Segundo Romeu, existe uma delicada linha que divide os conceitos de integração e inclusão, limiar onde se estabelece uma evolução nos conceitos de desenho da cidade, partindo do antigo desenho tradicional, até 1980, passando pelo desenho acessível, de 80 a 90, e que deverá chegar ao desenho universal, sendo largamente difundido na sociedade que caminha para o próximo milênio. De acordo com autor, a cidade vive o momento do desenho acessível, onde começa a haver uma adaptação de seus espaços físicos aos portadores de deficiências e às demais pessoas que apresentem necessidades especiais, entre eles os idosos. "A partir de agora, as novas construções dos ambientes físicos deverão atender a todas as pessoas. Não ouviremos expressões como prédios, ônibus, carros, restaurantes ou cinemas adaptados, tudo será projetado pensando em todos os usuários", analisa.

O que acompanhamos hoje, segundo Sassaki, é uma espécie de desenvolvimento do desenho tradicional onde tudo era construído pensando em uma sociedade composta por indivíduos que, supostamente, poderiam subir escadas sem corrimão, falar em orelhões de altura convencional ou utilizar sanitários sem a ajuda das barras de apoio.
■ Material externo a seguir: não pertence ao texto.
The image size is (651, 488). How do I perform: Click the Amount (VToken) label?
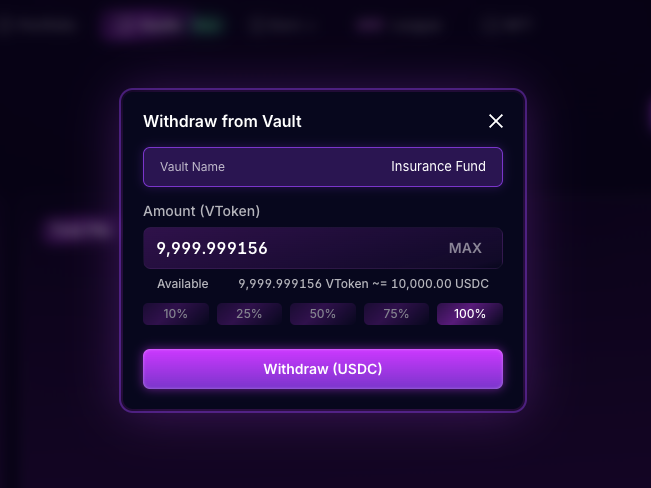pos(202,211)
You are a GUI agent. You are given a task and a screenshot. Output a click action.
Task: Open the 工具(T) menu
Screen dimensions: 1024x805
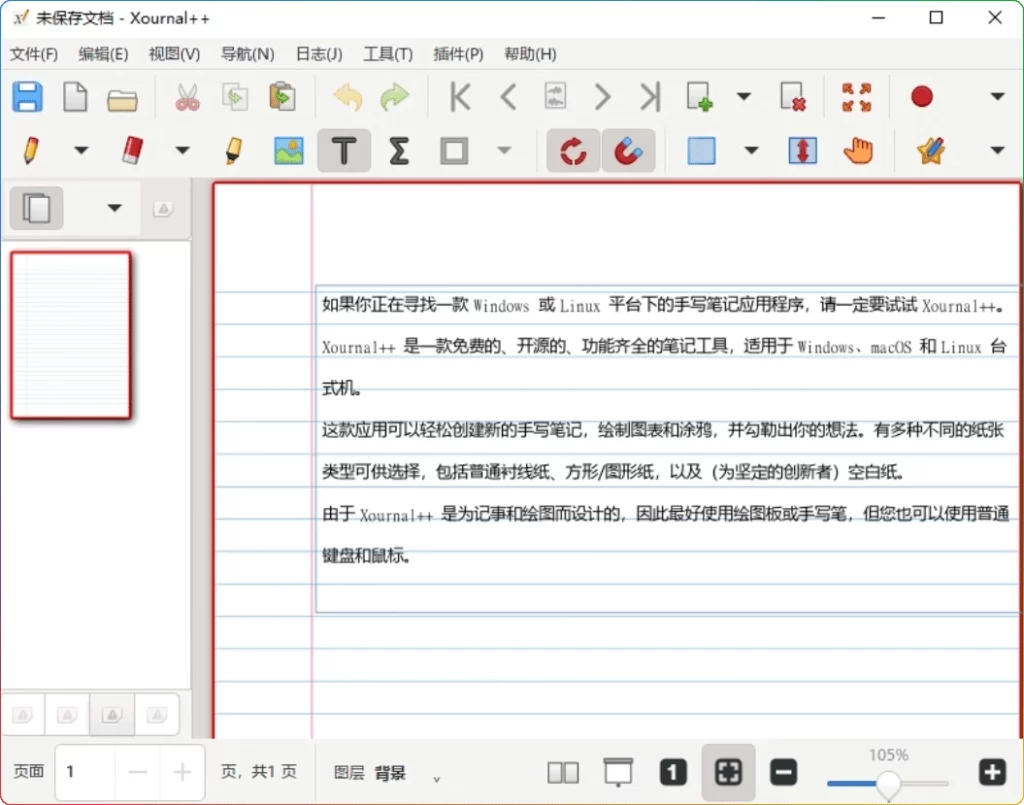point(386,54)
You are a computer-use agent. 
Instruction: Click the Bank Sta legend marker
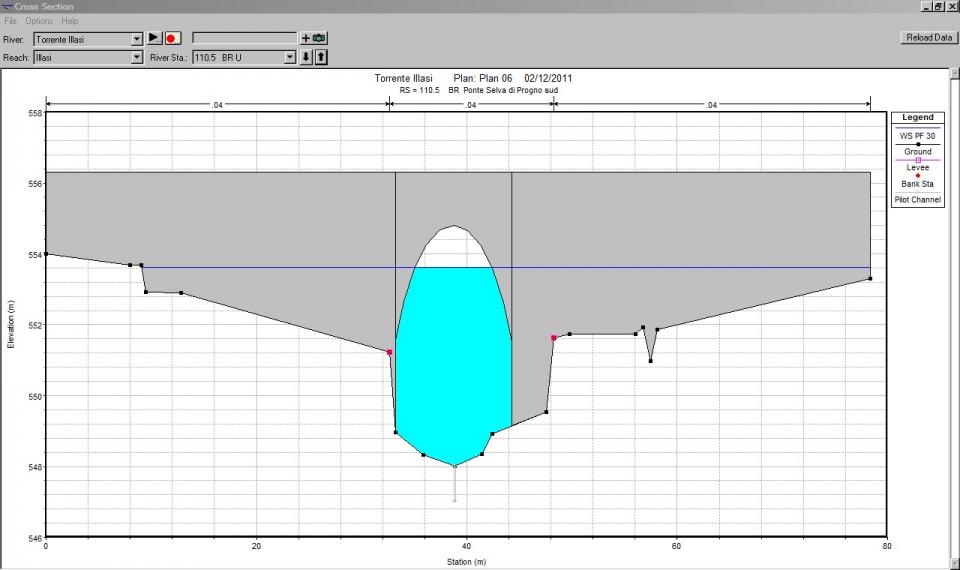pos(917,176)
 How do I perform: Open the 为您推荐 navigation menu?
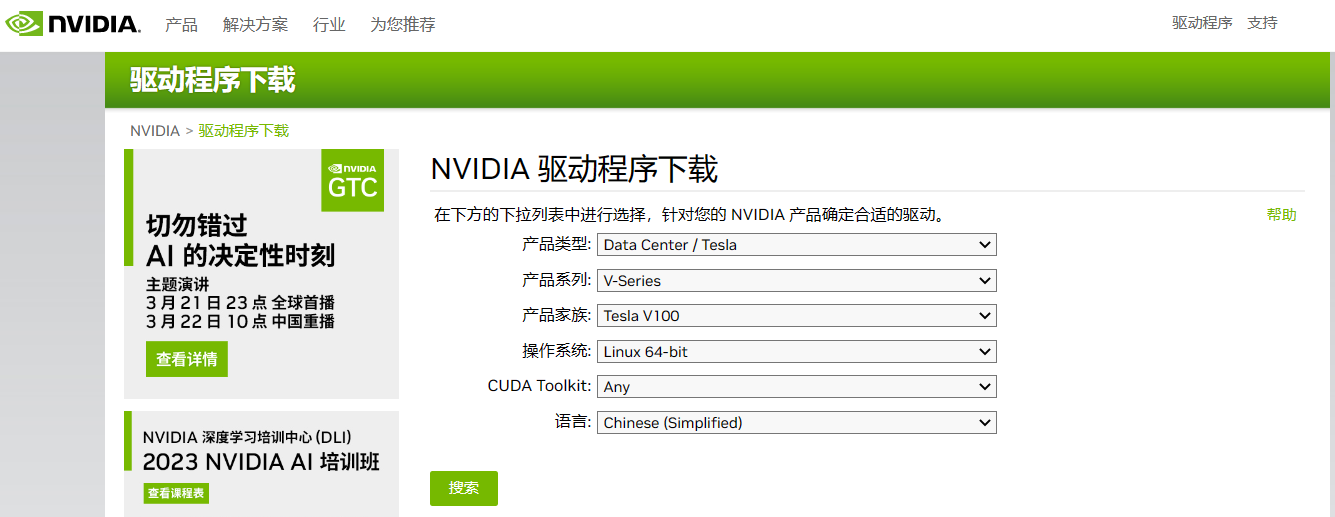[x=403, y=24]
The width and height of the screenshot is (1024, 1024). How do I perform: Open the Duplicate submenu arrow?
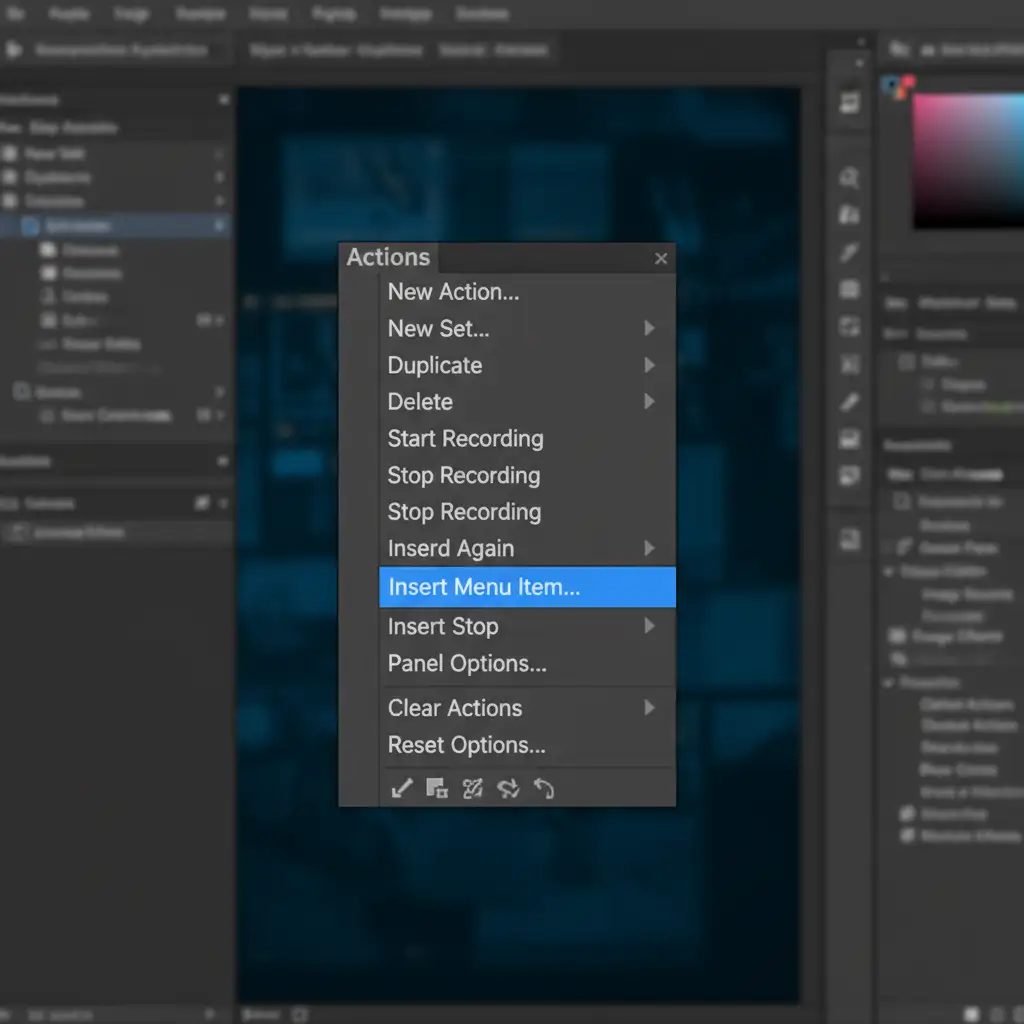point(649,365)
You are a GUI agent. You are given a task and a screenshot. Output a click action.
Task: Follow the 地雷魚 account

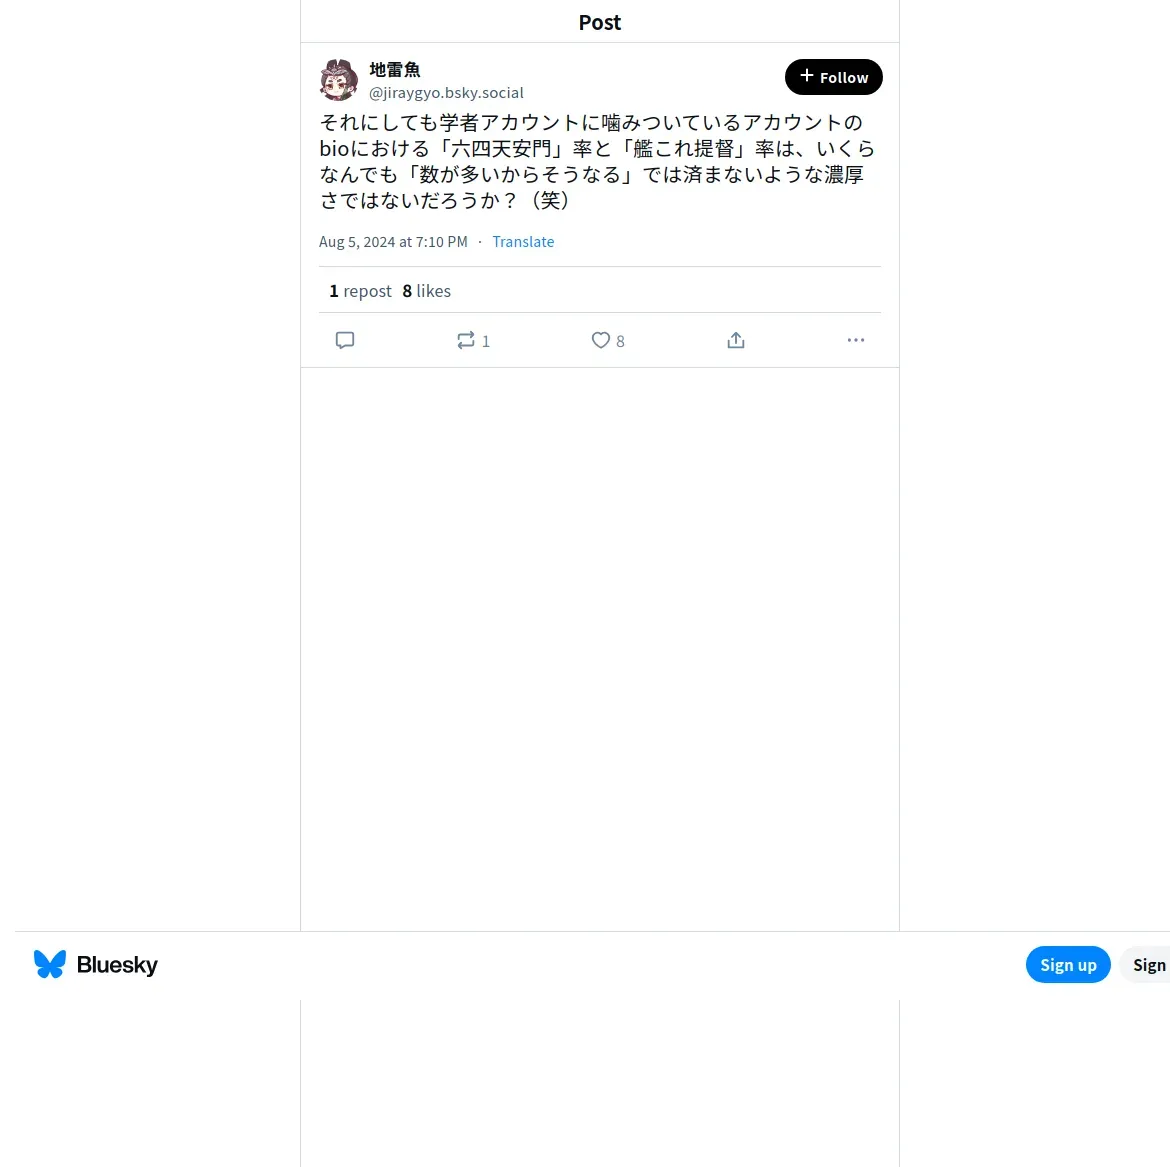click(x=833, y=77)
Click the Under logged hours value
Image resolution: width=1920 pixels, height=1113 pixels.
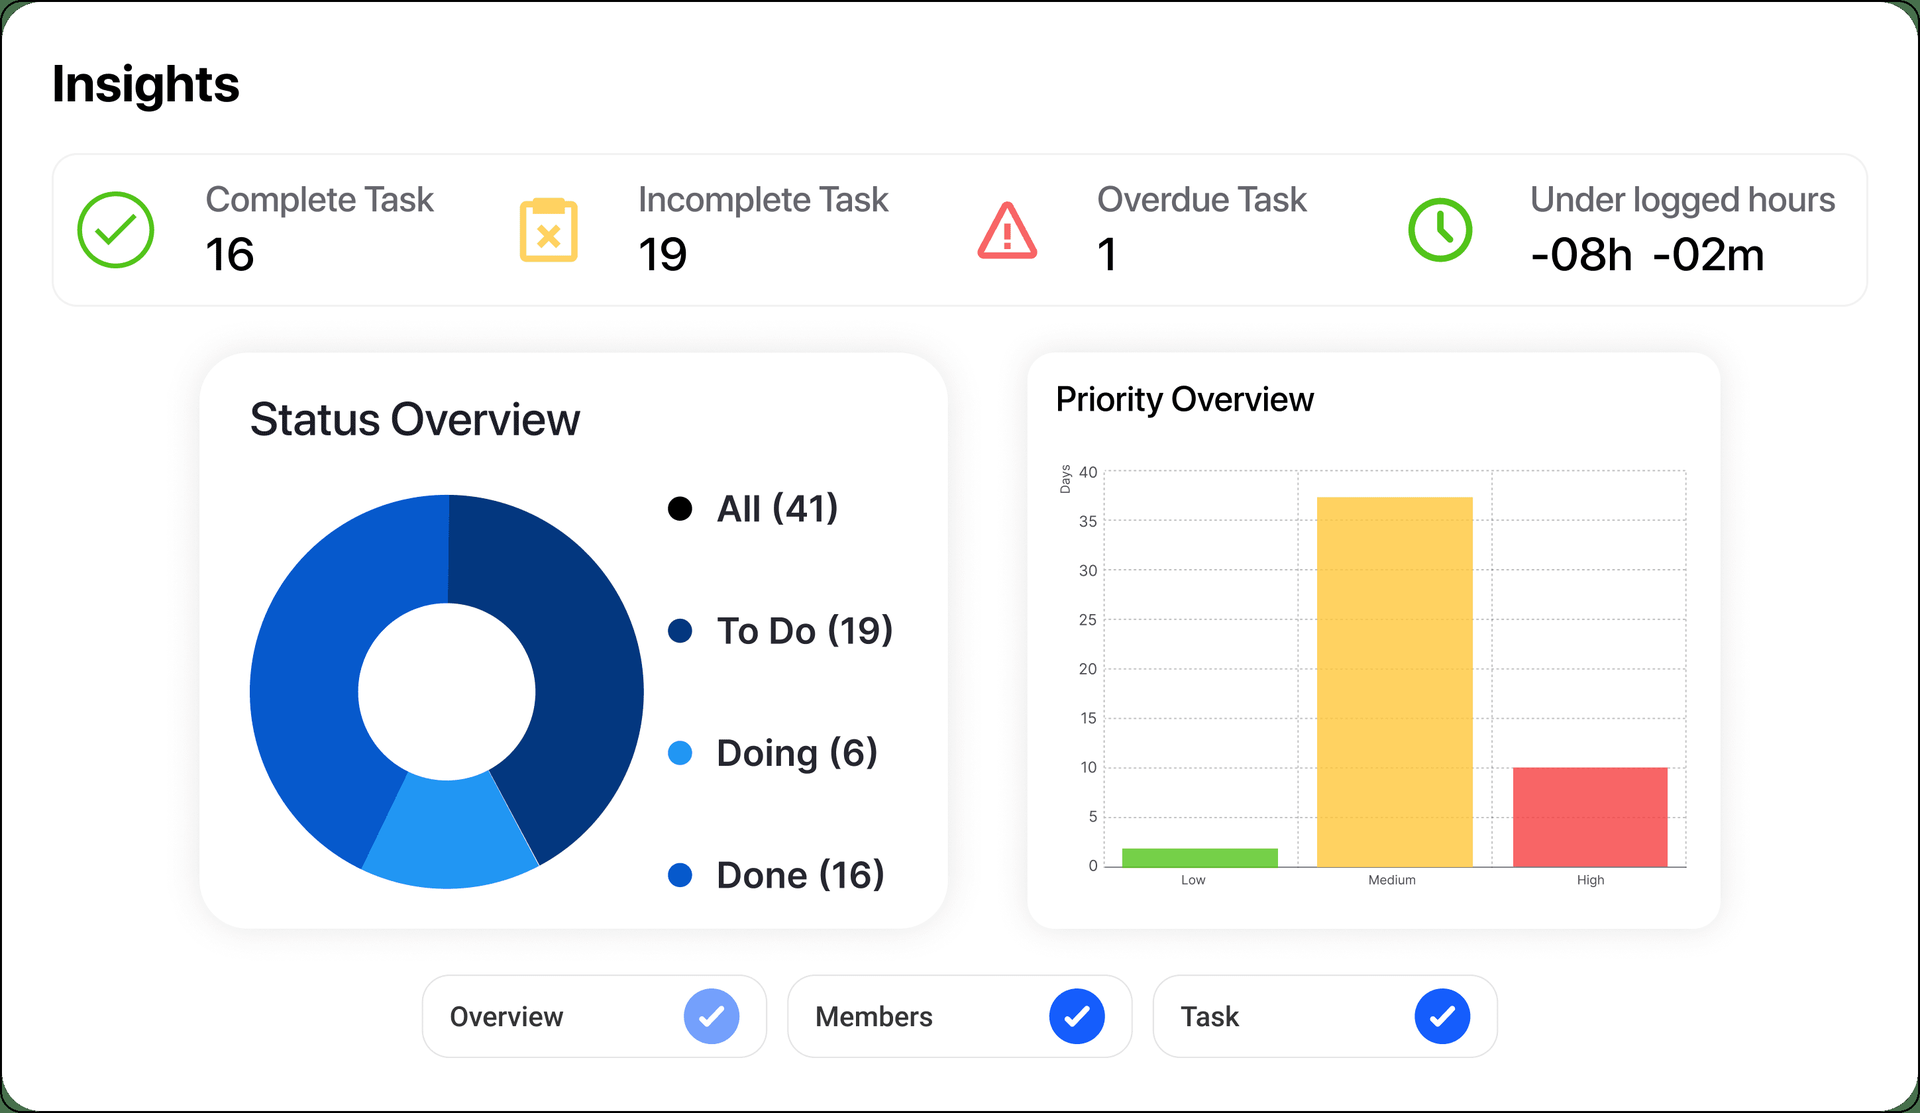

Com a conscientização de que o deficiente, na maioria dos casos, precisa e pode desenvolver tarefas como as pessoas em geral, e com o evidente aumento da população de Terceira Idade, que a cidade esteja preparada para suas eventuais limitações, a transformação foi inevitável. Foi necessário desenvolver meios que tornassem os espaços realmente públicos, na essência da palavra. Romeu cita como exemplos o rebaixamento das guias, a construção de rampas laterais nos edifícios e os elevadores exclusivos para deficientes nas estações de metrô.

E é nessa política de integração que entra o conceito de acessibilidade, ou seja, uma mudança na configuração desses espaços, para que eles estejam adequados às necessidades atuais das pessoas, garantindo a integração de pessoas que hoje encontram certas barreiras que impedem o exercício de seu direito de ir e vir. O movimento pela eliminação desses obstáculos arquitetônicos surgiu no início dos anos 60, desde então vem procurando chamar a atenção da sociedade para a necessidade de reduzi-los ao mínimo possível, quando se começou a falar em adaptação do meio físico.

O próximo passo para essa prática de integração é a definitiva inclusão de todas as pessoas na sociedade e em seus espaços, realidade que deve ter como base uma noção do que o livro de Romeu Sassaki chama de "arquitetura para todos", incorporando esse conceito de desenho universal já a partir de sua mesa de projetos.